** EXERCISE DIRECTIONS **
Only one stretch of the data is wanted: the line containing "You are a GUI", the line containing "Viewport: 930px width, 604px height.", and every line between them, copied exactly.

** DATA SECTION **
━━━━━━━━━━━━━━━━━━━━
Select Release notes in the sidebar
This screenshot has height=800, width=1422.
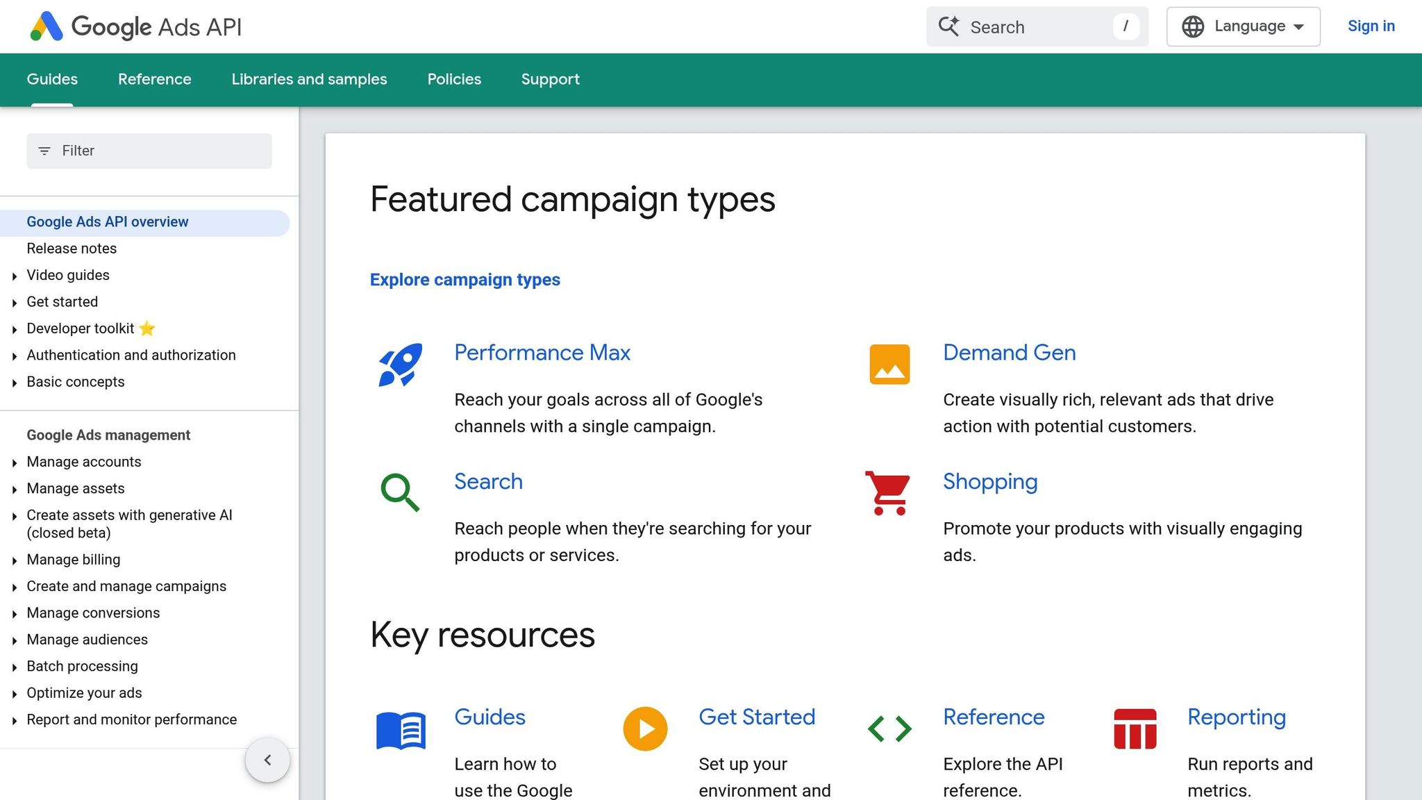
━━━━━━━━━━━━━━━━━━━━
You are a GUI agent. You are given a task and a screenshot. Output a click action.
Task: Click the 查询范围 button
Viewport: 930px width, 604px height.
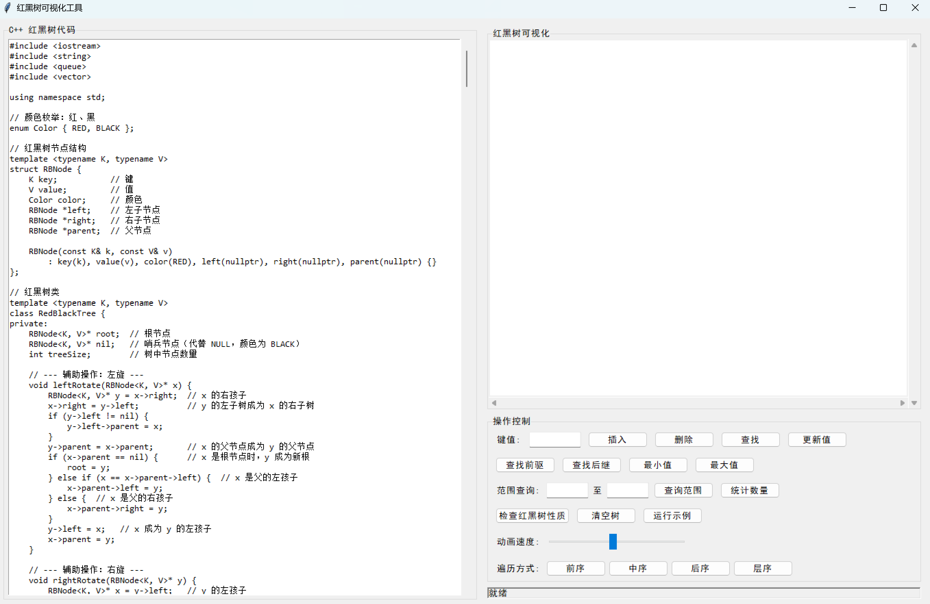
━━━━━━━━━━━━━━━━━━━━
** THE COMPLETED TASK **
You are a GUI agent. You are given a task and a screenshot. Output a click action.
Task: Click the 查询范围 button
Viewport: 930px width, 604px height.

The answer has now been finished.